>95C
Holy shit, that's like Dante's Inferno. And yes, Intellivisions are famous for their overheating issues and general unreliability.
>95C
Holy shit, that's like Dante's Inferno. And yes, Intellivisions are famous for their overheating issues and general unreliability.
Name of the game?
I assume there would be little or no difference if another game had been used. MLB was just a common one.
I assume Major League Baseball. Yes the game was released in late 1980 but they probably had a prototype of it when this test was done in May '79.
>5 millions units sold
>Omit .50 cent heat-sink
>$2.5 million saved in production costs
Wow thats hotter than I expected. I've had 2 and they both didn't work correctly. Since its just a cpu an fpga replacement wouldn't change the feeling of the graphics. I got an intellivision 2 on the assumption it used a newer process so should be cooler but haven't tested it yet.

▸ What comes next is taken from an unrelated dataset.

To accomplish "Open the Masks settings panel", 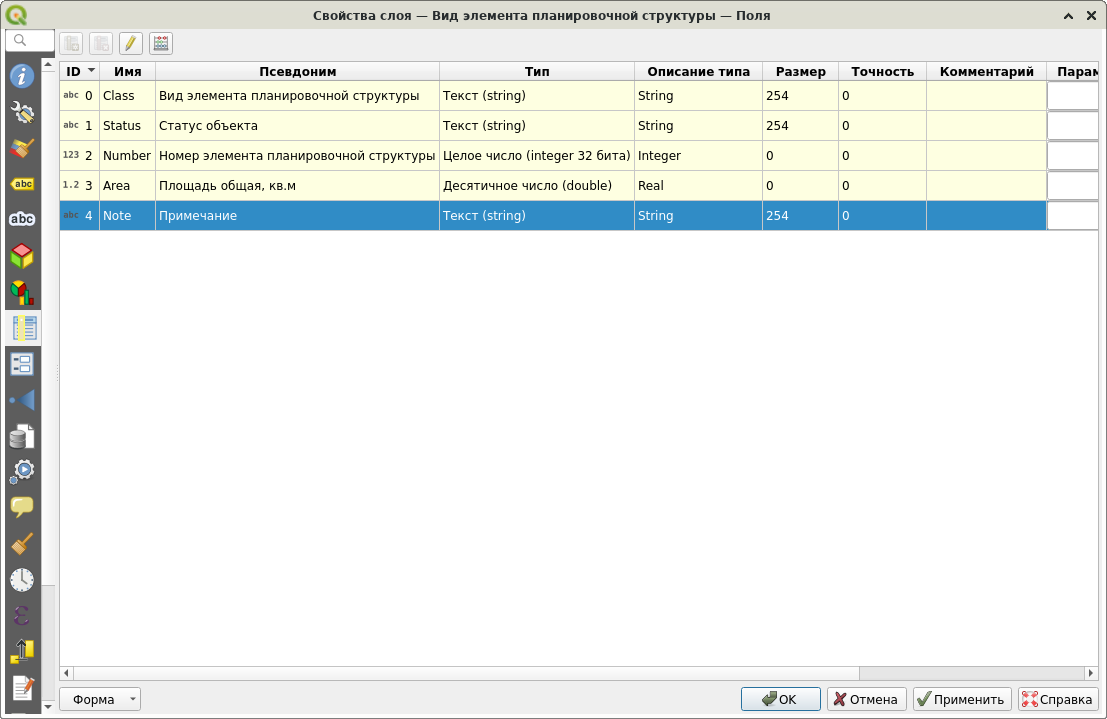I will tap(22, 219).
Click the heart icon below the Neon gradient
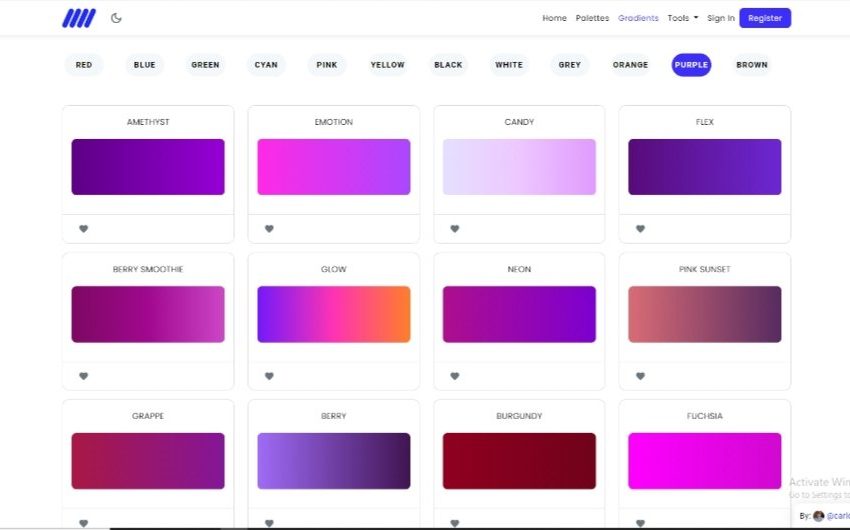Viewport: 850px width, 530px height. click(x=455, y=376)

yet atari has an insanely heavy cast aluminium enclosure
Intellivision 2/3 did have modernized chips that run cooler. The original ones used a dinosaur enhancement load NMOS process with triple power rails, so aside from getting hot they're also vulnerable to PSU problems. Removing the RF shield would help some in preventing heat buildup.
Apparently the console's launch was delayed by chip shortages so it seems General Instruments had trouble manufacturing the chipset, rather like what happened with the Dreamcast's launch.
>yet atari has an insanely heavy cast aluminium enclosure
During Atari's day, FCC regulations for home computing devices were not known and it was believed they would be much stricter than they turned out to be; the design was done in the 1978/early '79 time frame, and tooling costs were essentially all spent and done by the time the FCC regs were finalized, so the only costs associated with the RF shielding left were unit production costs, which for a couple pieces of cast metal were not high compared to the parts in the rest of the machine.
TL;DR Atari installed them anyway since they had already manufactured them prior to new FCC regulations.
Commodore lobbied for and got reduced FCC regulations as the new Reagan Administration was more receptive to the idea. However the 400/800 had been designed before that happened. Also the VIC-20 had composite out only and lacked an internal RF modulator due to the original FCC codes.
the RAM is the most likely thing to shit itself. it's possible with some work to adapt a more modern SRAM chip to fit.
they had sinks on the CPU, GPU, and main RAM. even with those the thermal environment inside the case was really bad for several reasons including the heat generated by the PSU/voltage regulators and the RF shield.
>bent an aluminum sheet
>job well done
at least cut some fins into it
TI used a flat spreader on the TMS VDP and it worked fine. and those definitely did get toasty, at least the original 4 um version from '79 (later die shrunk VDPs didn't need the sink anymore).
That's just the way heatsinks were done back in the 70's
You either had slightly bent steel, or the space age fancy heatsinks with inch thick heatpipes filled with a toxic gas
Fancy looking modern aluminum heatsinks wouldn't be massproduced at scale till sometime in the mid-80's
Nintendo used finned sinks on Playchoice-10 PPUs but that came later and was more in the time frame you mentioned. The TMS VDP and early Famicoms just used a simple flat aluminum spreader.
The Inty was a pretty complex console with a lot of ICs, so more failure points.
It was the first game console in the semi-modern sense and a lot more advanced than the Atari 2600.
>had an actual system BIOS
>had actual frame buffer graphics
>had a limited hardware screen scroll
>could access up to 56k of cartridge ROM without bank switching, far more than any games released in its lifetime used
>Mattel introduced the first licensing policy where you had to sign up with them as a developer
The 5V and 12V regulators are gonna melt. I'm not sure what regulators they mean, but the 7805 is a pretty common 5V regulator, and it's wild to think of that approaching 100C.
from some comments on AtariAge it was common back in the day for Intellivisions to glitch when they'd been running for a while and you'd have to turn them off for about half an hour to let them cool down
That's like the first Famicoms that overheated and...oh wait Nintendo recalled them and worked to fix that issue instead of putting a band-aid on it. Americans gonna American.
>It was noted that no significant difference in temperature occurred when the baseball game was played over the idle condition with the Mattel Electronics displayed on the TV screen
I shouldn't think there would be because the chips were NMOS components that run at a fixed temperature. If it was modern CMOS parts then the chips would be cool at idle and get warmer when you're playing the game.
Baseball was a fantastic game. A kid across the road had an intellivision, we used to hang there playing it even though the kid was a real c**t.
at that time the only alternative was the much cruder 2600 Baseball unless you wanted to spend $2,000 for an Apple II
https://www.mobygames.com/game/genre:baseball/platform:apple2/sort:moby_score/page:1/
And you thought breadbin C64s became a barbecue pit while running.